Hint: In the given question we are asked to prove L.H.S = R.H.S. To prove that first we need to find the sum of ${{\cos }^{-1}}\left( \dfrac{4}{5} \right)$ and ${{\cos }^{-1}}\left( \dfrac{12}{13} \right)$ with the help of formula i.e. ${{\cos }^{-1}}x+{{\cos }^{-1}}y={{\cos }^{-1}}\left( xy-\sqrt{1-{{x}^{2}}}\sqrt{1-{{y}^{2}}} \right)$ to get the answer.

Complete step-by-step answer:
To prove that ${{\cos }^{-1}}\left( \dfrac{4}{5} \right)+{{\cos }^{-1}}\left( \dfrac{12}{13} \right)={{\cos }^{-1}}\left( \dfrac{33}{65} \right)$ let us take $x=\dfrac{4}{5}$ and $y=\dfrac{12}{13}$ .
We know that ${{\cos }^{-1}}x+{{\cos }^{-1}}y={{\cos }^{-1}}\left( xy-\sqrt{1-{{x}^{2}}}\sqrt{1-{{y}^{2}}} \right)$.
We have,
${{\cos }^{-1}}\left( \dfrac{4}{5} \right)+{{\cos }^{-1}}\left( \dfrac{12}{13} \right)$.

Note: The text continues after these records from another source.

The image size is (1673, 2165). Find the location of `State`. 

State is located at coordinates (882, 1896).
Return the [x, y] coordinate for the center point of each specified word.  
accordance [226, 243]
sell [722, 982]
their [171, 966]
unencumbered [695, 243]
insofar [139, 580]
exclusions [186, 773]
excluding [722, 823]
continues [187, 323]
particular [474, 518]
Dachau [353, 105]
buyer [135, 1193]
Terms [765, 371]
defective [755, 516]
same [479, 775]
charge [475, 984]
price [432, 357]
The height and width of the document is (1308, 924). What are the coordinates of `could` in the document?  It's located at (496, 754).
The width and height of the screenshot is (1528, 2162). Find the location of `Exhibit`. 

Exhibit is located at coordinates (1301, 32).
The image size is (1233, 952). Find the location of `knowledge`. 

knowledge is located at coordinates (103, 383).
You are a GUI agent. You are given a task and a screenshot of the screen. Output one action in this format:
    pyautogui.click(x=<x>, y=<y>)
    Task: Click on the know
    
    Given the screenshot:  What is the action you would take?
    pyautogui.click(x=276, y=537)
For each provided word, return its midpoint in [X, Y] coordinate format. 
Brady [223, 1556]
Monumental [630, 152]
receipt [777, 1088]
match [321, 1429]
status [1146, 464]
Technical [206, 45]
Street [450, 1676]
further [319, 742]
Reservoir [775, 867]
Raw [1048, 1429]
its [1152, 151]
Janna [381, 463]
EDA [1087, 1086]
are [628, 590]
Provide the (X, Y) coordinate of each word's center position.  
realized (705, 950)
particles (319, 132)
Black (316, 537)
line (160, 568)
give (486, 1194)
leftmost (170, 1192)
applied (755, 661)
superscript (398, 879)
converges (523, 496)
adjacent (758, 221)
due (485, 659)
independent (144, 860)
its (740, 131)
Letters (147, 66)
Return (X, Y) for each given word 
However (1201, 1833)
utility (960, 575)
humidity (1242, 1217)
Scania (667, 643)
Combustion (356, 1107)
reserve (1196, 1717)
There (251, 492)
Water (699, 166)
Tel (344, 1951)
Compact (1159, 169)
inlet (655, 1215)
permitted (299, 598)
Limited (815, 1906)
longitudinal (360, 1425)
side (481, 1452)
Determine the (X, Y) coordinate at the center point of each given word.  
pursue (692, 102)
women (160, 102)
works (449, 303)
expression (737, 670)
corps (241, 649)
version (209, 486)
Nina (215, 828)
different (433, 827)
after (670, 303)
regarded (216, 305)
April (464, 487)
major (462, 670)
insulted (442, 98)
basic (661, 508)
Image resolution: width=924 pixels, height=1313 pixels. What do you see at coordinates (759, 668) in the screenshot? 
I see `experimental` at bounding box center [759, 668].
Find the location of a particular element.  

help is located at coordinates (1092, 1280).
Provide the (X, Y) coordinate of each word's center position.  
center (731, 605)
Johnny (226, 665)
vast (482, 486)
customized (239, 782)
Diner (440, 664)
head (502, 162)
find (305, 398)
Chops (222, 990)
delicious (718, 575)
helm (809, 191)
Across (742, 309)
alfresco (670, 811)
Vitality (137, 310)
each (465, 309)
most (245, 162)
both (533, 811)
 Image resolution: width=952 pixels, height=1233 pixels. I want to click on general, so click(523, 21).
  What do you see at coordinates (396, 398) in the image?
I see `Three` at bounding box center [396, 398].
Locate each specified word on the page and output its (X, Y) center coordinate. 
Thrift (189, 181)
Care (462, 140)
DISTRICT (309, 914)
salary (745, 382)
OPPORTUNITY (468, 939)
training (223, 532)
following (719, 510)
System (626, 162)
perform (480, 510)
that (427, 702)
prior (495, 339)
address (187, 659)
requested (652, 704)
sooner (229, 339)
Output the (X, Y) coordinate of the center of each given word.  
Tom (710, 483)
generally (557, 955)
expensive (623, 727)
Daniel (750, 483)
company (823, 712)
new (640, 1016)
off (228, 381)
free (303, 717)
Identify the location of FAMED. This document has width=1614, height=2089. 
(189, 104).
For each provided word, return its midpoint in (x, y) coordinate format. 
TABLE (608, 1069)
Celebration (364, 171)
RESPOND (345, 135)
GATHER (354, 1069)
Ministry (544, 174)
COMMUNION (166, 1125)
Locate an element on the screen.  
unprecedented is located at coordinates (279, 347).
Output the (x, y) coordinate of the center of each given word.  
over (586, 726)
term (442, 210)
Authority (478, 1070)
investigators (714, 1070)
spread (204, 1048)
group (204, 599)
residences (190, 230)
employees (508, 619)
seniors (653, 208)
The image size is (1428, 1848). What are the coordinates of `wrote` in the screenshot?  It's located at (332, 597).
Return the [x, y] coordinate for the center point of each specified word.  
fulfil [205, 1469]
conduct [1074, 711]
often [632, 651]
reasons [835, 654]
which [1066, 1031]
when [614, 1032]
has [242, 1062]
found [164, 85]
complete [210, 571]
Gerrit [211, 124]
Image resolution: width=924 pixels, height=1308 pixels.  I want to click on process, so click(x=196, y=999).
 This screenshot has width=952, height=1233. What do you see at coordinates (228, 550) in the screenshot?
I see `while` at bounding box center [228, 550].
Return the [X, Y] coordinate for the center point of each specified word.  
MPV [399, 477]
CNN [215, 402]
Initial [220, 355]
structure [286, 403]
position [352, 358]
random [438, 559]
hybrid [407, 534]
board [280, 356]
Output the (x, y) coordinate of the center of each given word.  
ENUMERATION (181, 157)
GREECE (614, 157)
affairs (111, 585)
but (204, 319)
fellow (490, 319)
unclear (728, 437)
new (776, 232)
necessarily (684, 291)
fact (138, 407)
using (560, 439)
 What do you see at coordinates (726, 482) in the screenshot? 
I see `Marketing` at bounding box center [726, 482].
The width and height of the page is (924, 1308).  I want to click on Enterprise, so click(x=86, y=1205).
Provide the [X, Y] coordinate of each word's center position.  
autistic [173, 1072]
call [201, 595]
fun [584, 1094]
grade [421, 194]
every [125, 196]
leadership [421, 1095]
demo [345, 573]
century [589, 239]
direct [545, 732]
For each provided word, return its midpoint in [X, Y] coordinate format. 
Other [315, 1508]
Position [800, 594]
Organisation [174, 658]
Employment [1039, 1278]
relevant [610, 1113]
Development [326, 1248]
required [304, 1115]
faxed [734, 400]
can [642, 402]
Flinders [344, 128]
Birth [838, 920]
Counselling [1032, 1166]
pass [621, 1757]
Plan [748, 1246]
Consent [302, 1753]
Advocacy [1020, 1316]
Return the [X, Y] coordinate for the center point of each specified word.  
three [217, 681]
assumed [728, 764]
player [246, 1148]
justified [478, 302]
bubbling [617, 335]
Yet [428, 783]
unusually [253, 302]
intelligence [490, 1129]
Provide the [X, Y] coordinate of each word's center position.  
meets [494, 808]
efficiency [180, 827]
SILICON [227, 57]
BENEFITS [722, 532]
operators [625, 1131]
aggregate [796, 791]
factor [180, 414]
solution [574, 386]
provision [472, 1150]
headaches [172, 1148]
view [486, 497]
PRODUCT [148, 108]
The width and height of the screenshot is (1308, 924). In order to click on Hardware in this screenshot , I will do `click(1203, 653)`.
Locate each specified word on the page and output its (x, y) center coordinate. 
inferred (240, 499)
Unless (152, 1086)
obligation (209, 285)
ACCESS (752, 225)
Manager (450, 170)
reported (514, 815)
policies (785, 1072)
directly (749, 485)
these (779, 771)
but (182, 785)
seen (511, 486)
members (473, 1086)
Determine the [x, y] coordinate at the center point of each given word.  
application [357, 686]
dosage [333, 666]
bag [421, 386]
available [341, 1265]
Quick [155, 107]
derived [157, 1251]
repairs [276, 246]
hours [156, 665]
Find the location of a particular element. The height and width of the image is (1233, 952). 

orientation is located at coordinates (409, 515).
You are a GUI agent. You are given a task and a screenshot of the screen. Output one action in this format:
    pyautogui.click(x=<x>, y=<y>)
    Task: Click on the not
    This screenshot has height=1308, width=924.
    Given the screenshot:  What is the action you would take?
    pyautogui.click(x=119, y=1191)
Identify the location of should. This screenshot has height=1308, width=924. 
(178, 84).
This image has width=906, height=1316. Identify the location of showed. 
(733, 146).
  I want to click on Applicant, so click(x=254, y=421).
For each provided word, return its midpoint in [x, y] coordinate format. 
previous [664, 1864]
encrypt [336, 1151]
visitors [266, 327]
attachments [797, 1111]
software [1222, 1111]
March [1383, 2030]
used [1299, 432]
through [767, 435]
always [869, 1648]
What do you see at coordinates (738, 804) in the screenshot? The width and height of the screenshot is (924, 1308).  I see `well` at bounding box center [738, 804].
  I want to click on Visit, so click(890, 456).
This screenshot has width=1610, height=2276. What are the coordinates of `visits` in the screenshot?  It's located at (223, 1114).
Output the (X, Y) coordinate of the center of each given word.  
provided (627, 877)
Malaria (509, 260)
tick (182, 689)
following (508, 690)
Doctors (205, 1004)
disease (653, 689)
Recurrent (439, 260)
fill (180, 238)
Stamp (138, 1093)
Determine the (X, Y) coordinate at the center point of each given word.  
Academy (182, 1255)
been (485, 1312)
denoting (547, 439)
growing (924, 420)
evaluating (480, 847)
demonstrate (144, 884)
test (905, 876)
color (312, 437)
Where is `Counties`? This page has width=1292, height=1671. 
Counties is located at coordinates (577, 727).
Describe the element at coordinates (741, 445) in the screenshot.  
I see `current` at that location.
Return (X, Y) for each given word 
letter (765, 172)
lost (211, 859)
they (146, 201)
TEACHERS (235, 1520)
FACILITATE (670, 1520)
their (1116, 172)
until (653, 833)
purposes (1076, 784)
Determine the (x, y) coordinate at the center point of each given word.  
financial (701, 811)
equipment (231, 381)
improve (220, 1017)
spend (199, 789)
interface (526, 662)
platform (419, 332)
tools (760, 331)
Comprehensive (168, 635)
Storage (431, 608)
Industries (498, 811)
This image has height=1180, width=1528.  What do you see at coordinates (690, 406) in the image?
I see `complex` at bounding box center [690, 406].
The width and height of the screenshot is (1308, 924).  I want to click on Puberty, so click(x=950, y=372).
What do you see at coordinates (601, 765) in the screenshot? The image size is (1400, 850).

$={{\cos }^{-1}}\left( \dfrac{4}{5}\times \dfrac{12}{13}-\sqrt{1-{{\left( \dfrac{4}{5} \right)}^{2}}}\sqrt{1-{{\left( \dfrac{12}{13} \right)}^{2}}} \right)$.
$={{\cos }^{-1}}\left( \dfrac{48}{65}-\sqrt{1-\dfrac{16}{25}}\sqrt{1-\dfrac{144}{169}} \right)$ .
$={{\cos }^{-1}}\left( \dfrac{48}{65}-\sqrt{\dfrac{25-16}{25}}\sqrt{\dfrac{169-144}{169}} \right)$.
$={{\cos }^{-1}}\left( \dfrac{48}{65}-\left( \dfrac{3}{5}\times \dfrac{5}{13} \right) \right)$ .
$={{\cos }^{-1}}\left( \dfrac{48}{65}-\dfrac{15}{65} \right)$ .
$={{\cos }^{-1}}\left( \dfrac{48-15}{65} \right)$ .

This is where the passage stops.